Страница 133 из 150
Так он прошел километра два. Тем временем спуск кончился, дорога пошла по ровной местности, идти стало заметно труднее, и он вдруг почувствовал, что у него начинают болеть ноги. Вдобавок подошвы на его ботинках давно уже так сносились, стали такими тоненькими, что чувствовался каждый камушек, словно он шел босиком. Потом синьор Барнабо вспомнил о жене, которая, должно быть, уже вернулась с ребятами домой и теперь беспокоится о нем. От всего этого его храбрость несколько поостыла, он замедлил шаг, затем остановился у края дороги и тут обнаружил, что весь мокрый от пота и порядком запыхался. С неожиданным чувством страха он огляделся по сторонам, стараясь рассмотреть что-нибудь в ночной темноте, и вздрогнул от холода. Да, ему следовало остановить какую-нибудь машину, попросить подвезти до города. Пройти таким образом всю дорогу невозможно, это просто абсурд. С этой мыслью он потихоньку поплелся дальше, но, как на грех, на дороге не попадалось ни одной машины. День был воскресный, время позднее, и на пустынной дороге не было ни души. Ему предстояло еще отмахать четыре или пять километров, чтобы добраться до магистрального шоссе, откуда начинались первые домики окраинного района и где ходили машины и грузовики. Его снова обогнал освещенный трамвай. На этот раз синьор Барнабо провожал его глазами до тех пор, пока он не скрылся вдали. Он смотрел ему вслед таким печальным взором, что описать его можно, лишь представив себе чувство, прямо противоположное тому, какое испытал сказочный Пиччеттино, когда он увидел, наконец, среди леса огонек хижины.
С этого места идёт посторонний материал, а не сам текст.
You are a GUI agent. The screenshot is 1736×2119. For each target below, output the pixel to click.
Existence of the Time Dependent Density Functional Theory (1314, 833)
По случайному совпадению он оказался всего в нескольких метрах от остановки. И вот, едва следующий трамвай остановился, чтобы забрать ожидавшую его женщину, синьора Барнабо внезапно озарила отчаянная мысль. Дальше он действовал, словно подчиняясь безотчетному порыву: бросился за трамваем, уже набиравшим скорость, уцепился руками за выступы вагона и прыгнул на буфер. Трамвай между тем уже несся в ночь. Синьор Барнабо изо всех сил цеплялся за выступ, боясь, что от какого-нибудь толчка слетит вниз и разобьется насмерть Однако через некоторое время, почувствовав под ногами твердую опору, он поднял голову, оказавшуюся как раз на уровне вагонных окон, и посмотрел вовнутрь.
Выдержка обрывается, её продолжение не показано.